Поначалу зрелище сотен и тысяч раненых, голодных и больных солдат вызвало в обществе шок. Лазареты были переполнены. Начались эпидемии. Порядка в домах не было: они были забиты солдатами. Берлинский профессор эстетики К. Зольгер писал своему другу: «Жуткие времена, напоминающие о конце света, приведшие нас к последним рубежам... У меня нет покоя ни днем ни ночью: я постоянно думаю о мировых событиях» (цит. по: 124. S. 218). В отличие от окружающих, Шопенгауэр ни днем, ни ночью не заботился о мировых событиях. Он писал: «Человек должен возвыситься над жизнью, он должен понять, что все события и происшествия, радости и страдания не затрагивают его лучшей и интимной самости...» (134. Bd. 2. S. 32).
Когда в начале 1812 года «Великая армия» проходила через Берлин на пути в Россию (такого марша столь многочисленного войска Берлин не видел за всю свою историю), Артур размышлял о наукоучении Фихте; когда известие о пожаре Москвы достигло Берлина, Артур опасался в своих заметках, как бы что-то не помешало ему спокойно осмотреть Дрезденскую галерею; когда первые беглецы разбитой армии вошли в Берлин, он посетил одного обезумевшего участника этого похода в лазарете Шарите и написал ему посвящение в Библии.
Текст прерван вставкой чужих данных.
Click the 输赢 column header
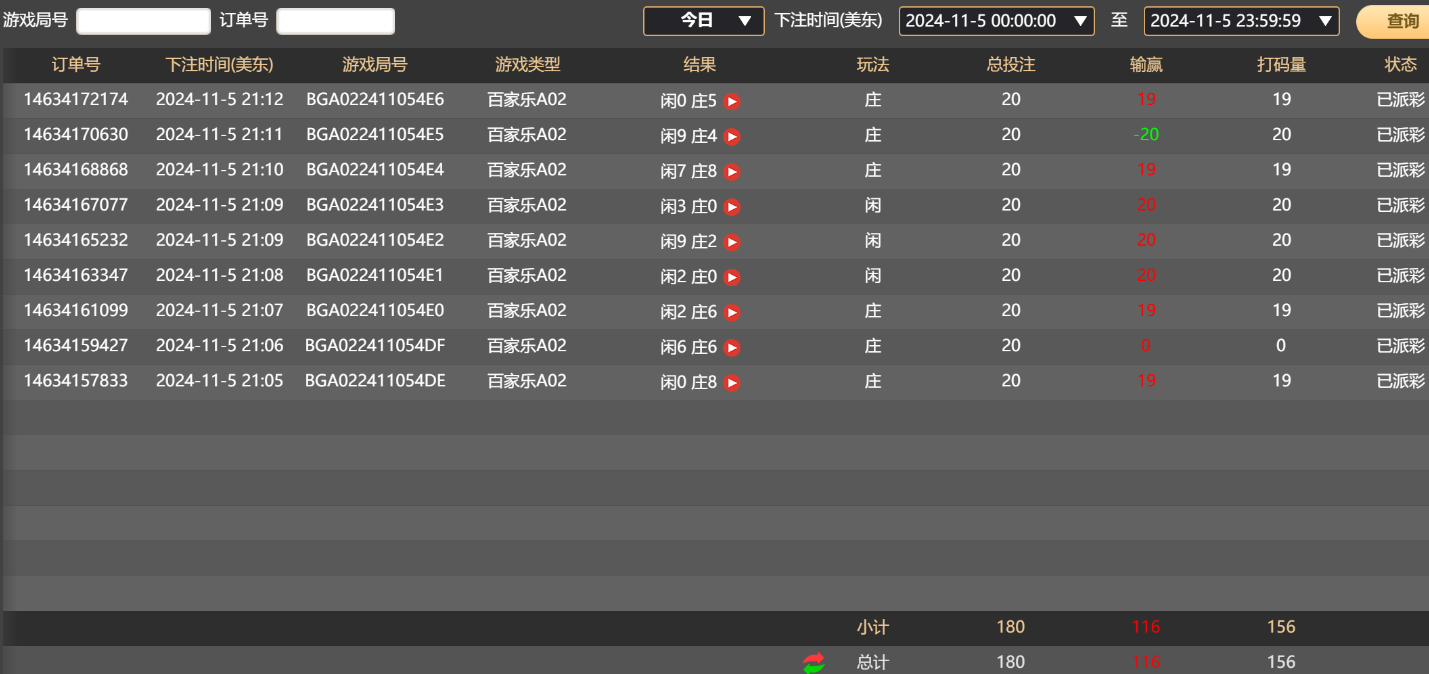The image size is (1429, 674). click(x=1146, y=64)
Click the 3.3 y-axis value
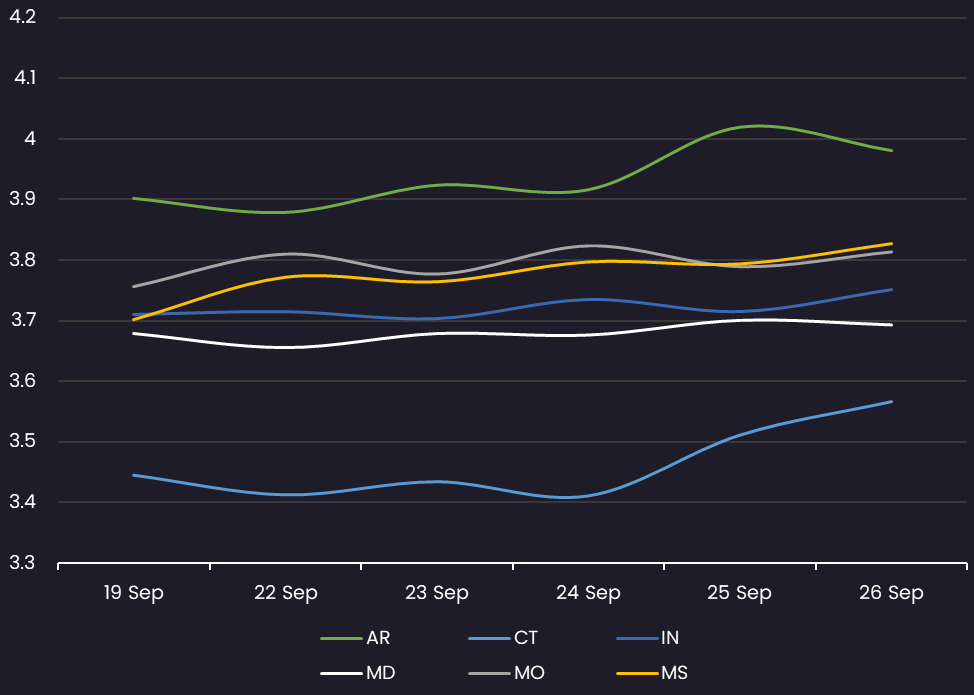 click(x=22, y=563)
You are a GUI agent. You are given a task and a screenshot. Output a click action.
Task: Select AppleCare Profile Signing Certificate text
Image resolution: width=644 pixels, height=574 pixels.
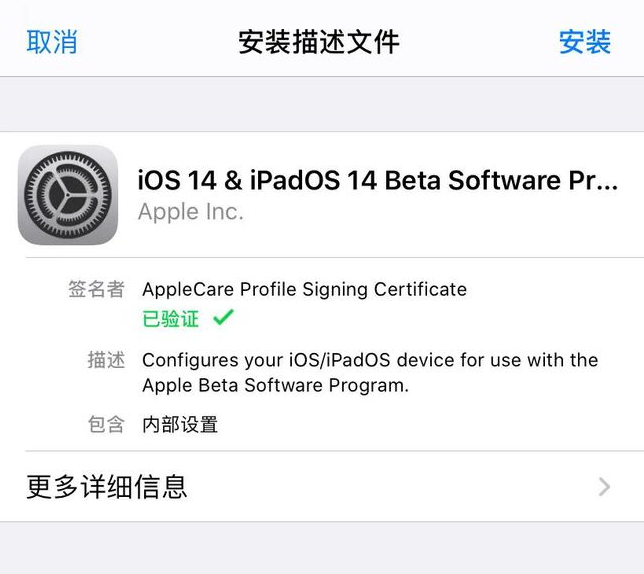click(304, 290)

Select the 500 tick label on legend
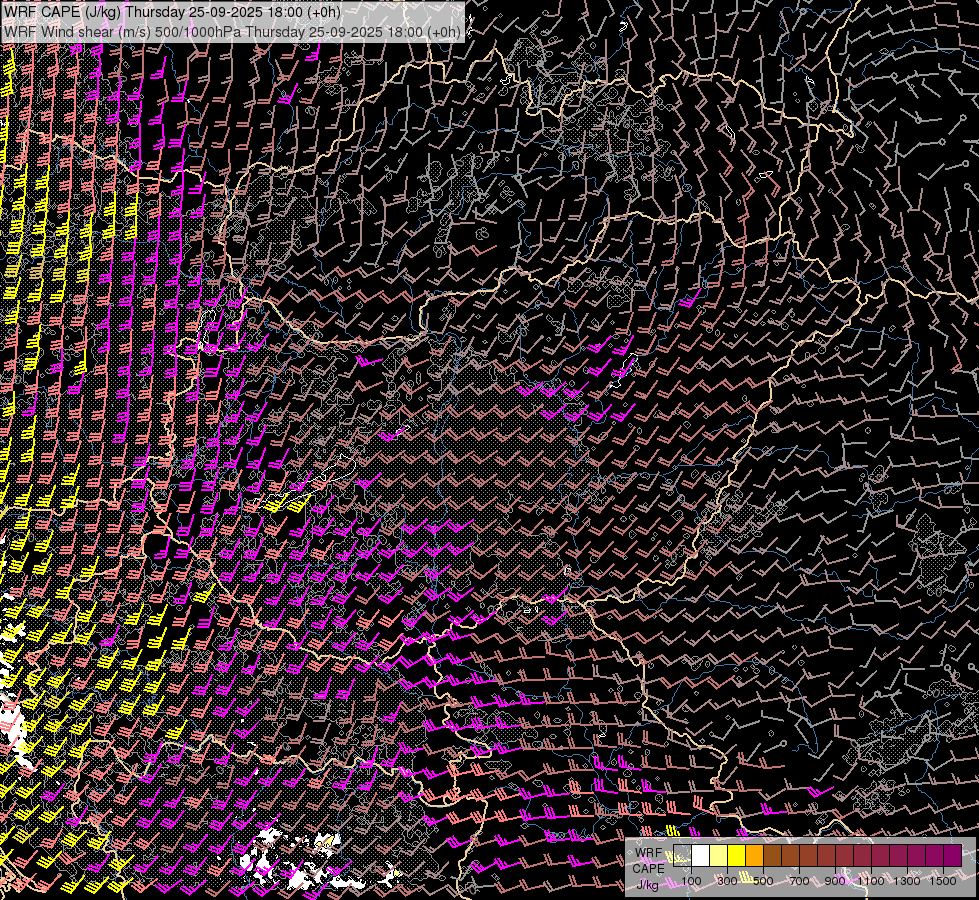(x=763, y=881)

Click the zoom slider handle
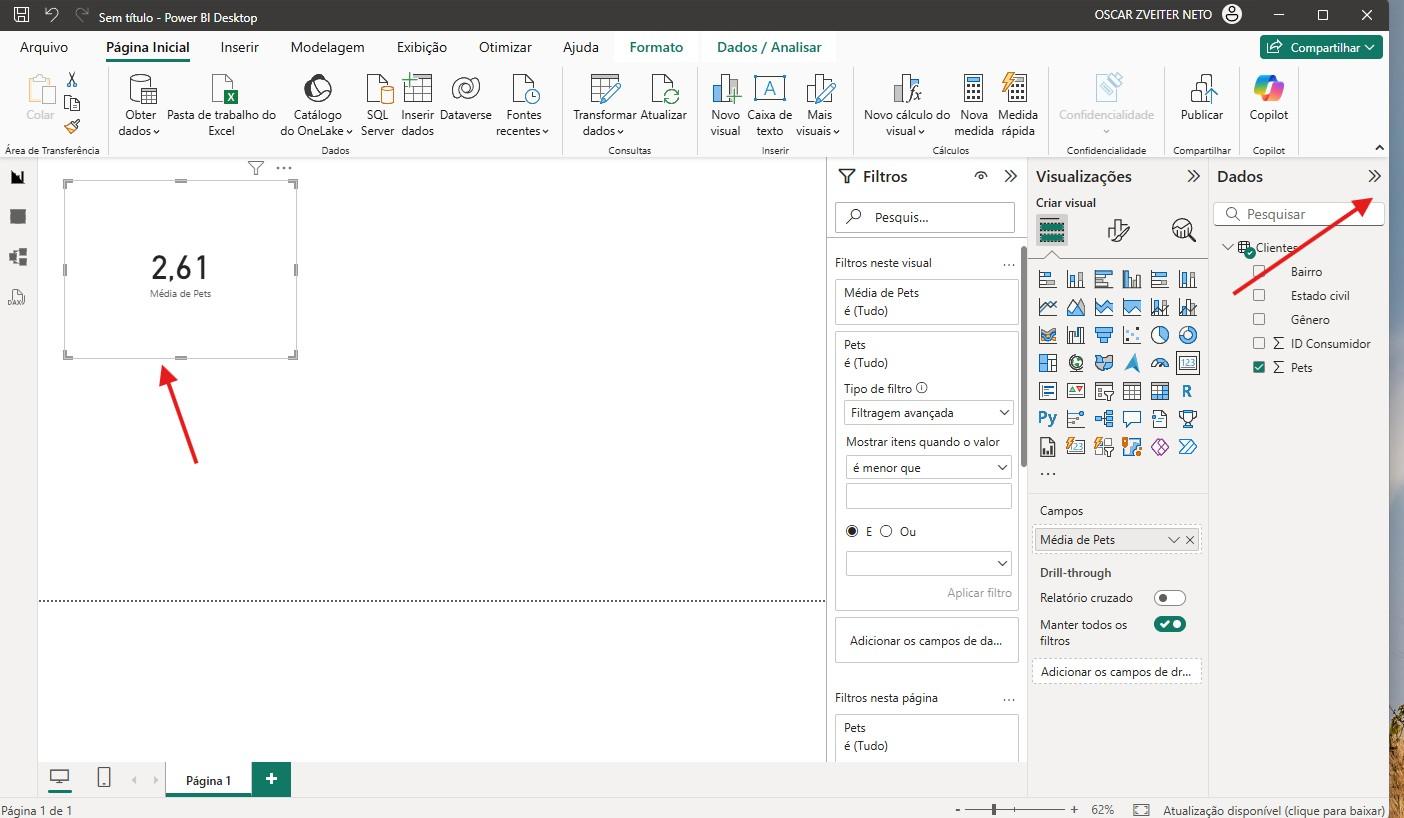point(993,809)
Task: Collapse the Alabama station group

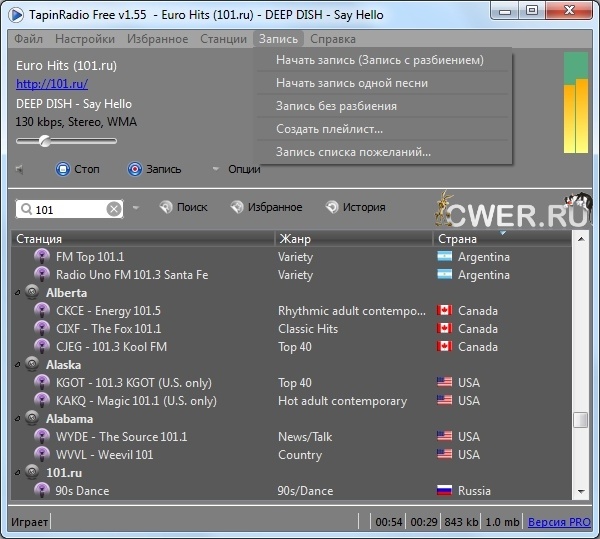Action: click(x=17, y=419)
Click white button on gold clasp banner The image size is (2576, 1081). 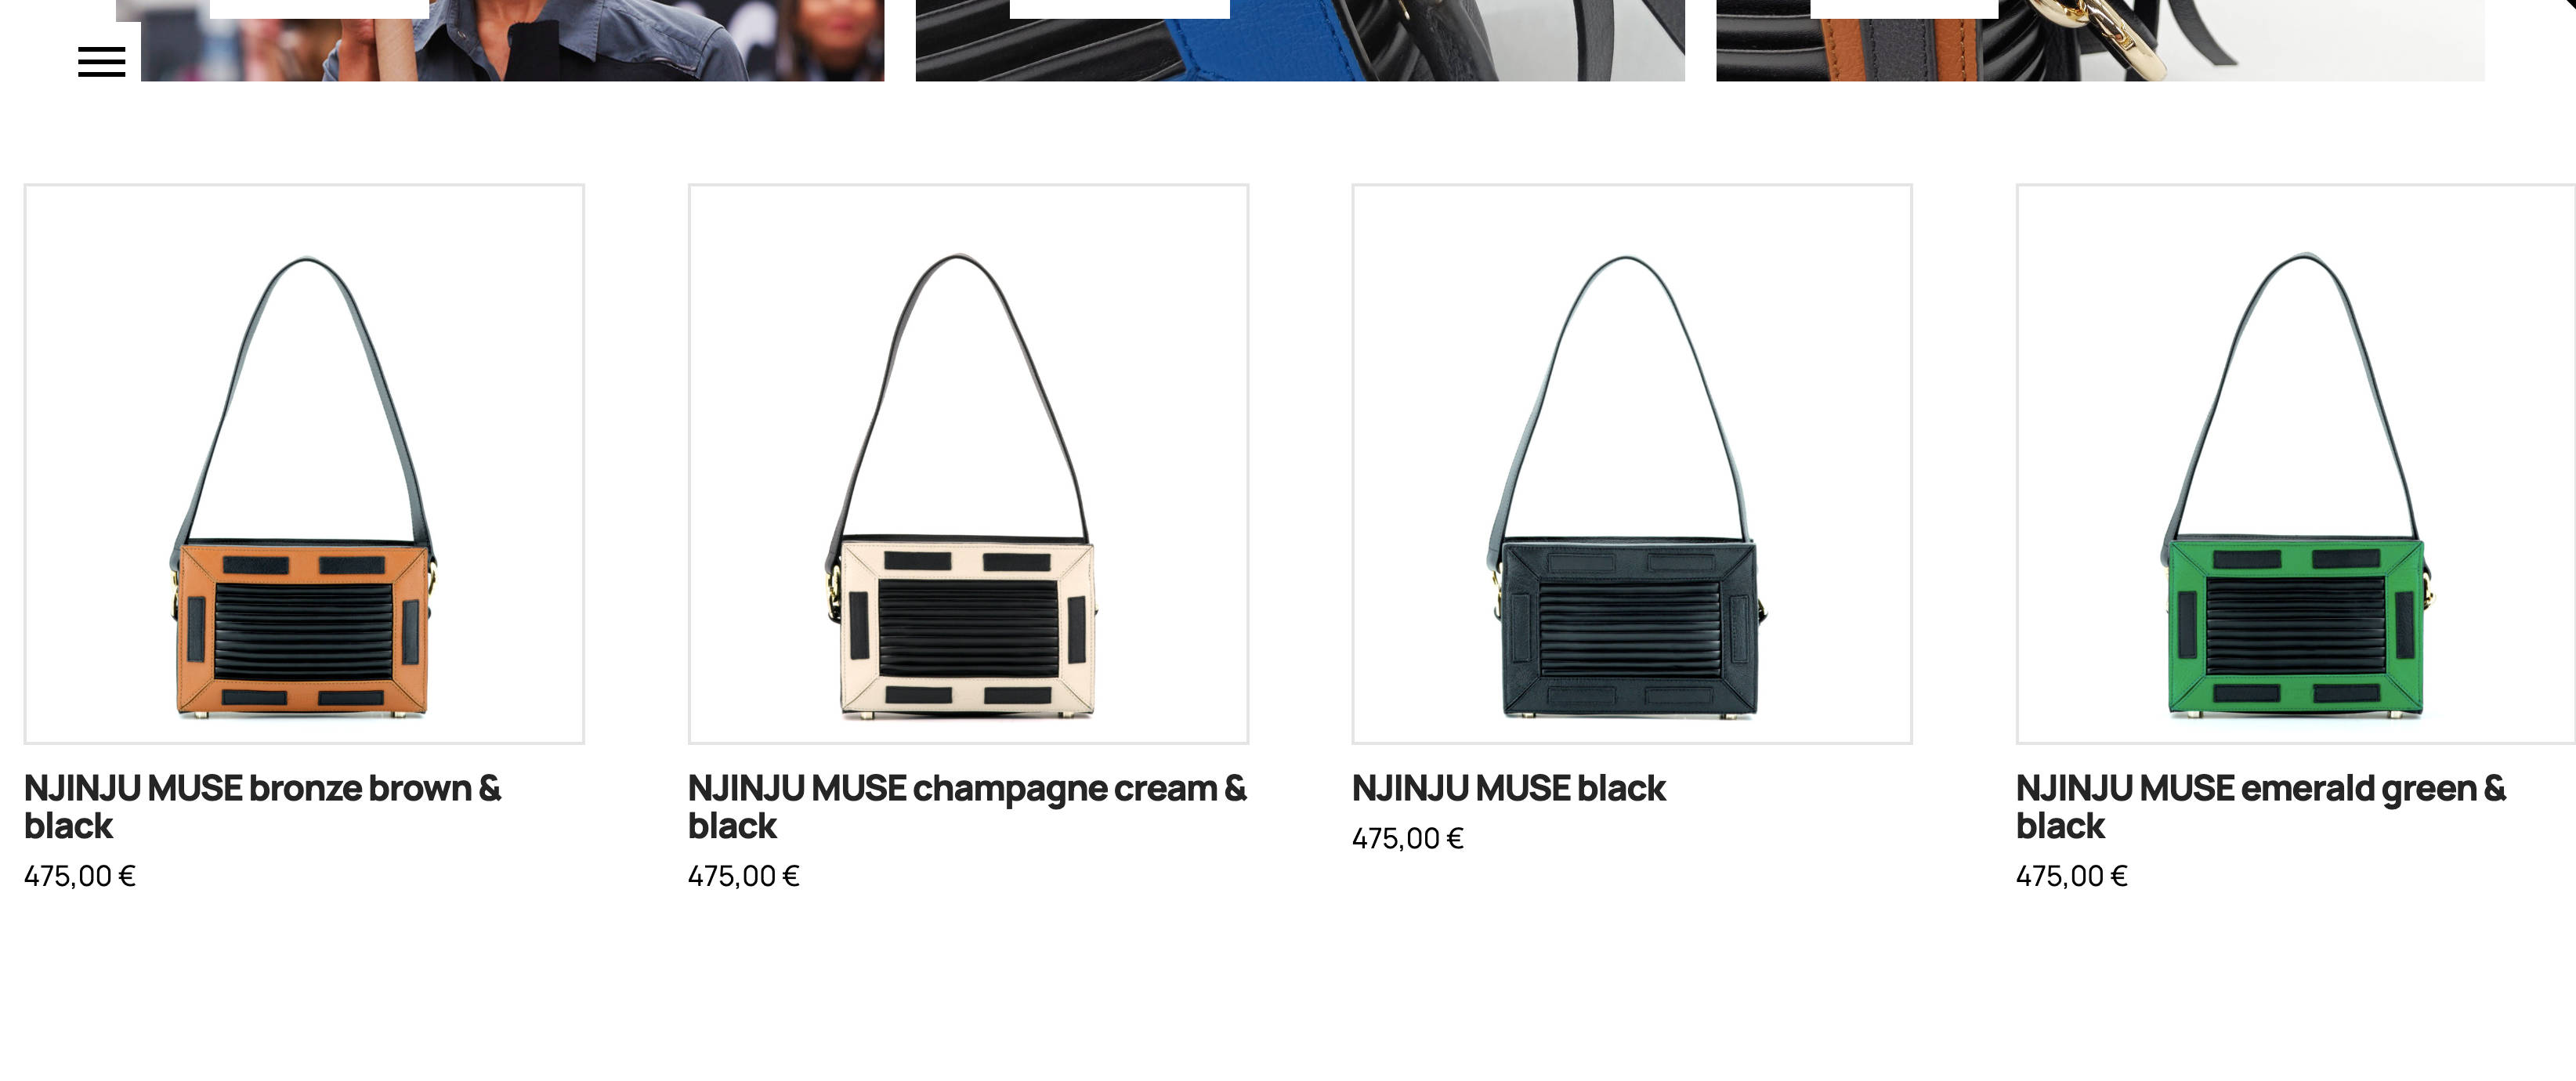pyautogui.click(x=1904, y=9)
Когда смертоносная мировая история выплеснула в город останки крушения, Артур рассуждал об обыденности смерти: «Каждый вдох толкает нас к... смерти, и каждую секунду мы боремся с ней: в широком промежутке боремся мы со смертью при каждом приеме пищи, во сне, при ожидании и т.д. Ибо мы уже при рождении непосредственно принадлежим ей, и вся наша жизнь есть не что иное, как отсрочка смерти» (134. Bd. 2. S. 75).
С начала 1813 года в Берлине растет политическая активность граждан, которые буквально вынуждают короля 28 марта объявить войну Наполеону. Когда в апреле наполеоновские войска приблизились к Берлину, началось стихийное формирование ополчения. Буквально все слои берлинского общества объединялись под лозунгами освобождения. Беттина фон Арним писала из Берлина: «Мужчины и дети (15-ти лет), собираясь на улицах, клялись королю в верности и готовности принять смерть... Иногда можно было видеть известных людей с самым невообразимым оружием, о котором едва ли можно было прежде помыслить. Можно было видеть, как Савиньи бежит по улице, сжимая в руках длинное копье; философа Фихте, вооруженного длинным кинжалом и с железным щитом; филолога Вольфа с его длинным носом, подпоясанного тирольским ремнем, обремененного пистолетом, ножами и боевыми топорами; Арнима всякий раз сопровождал отряд молоденьких горничных, считавших, что военная служба им по плечу...» (цит. по: 124. S. 223).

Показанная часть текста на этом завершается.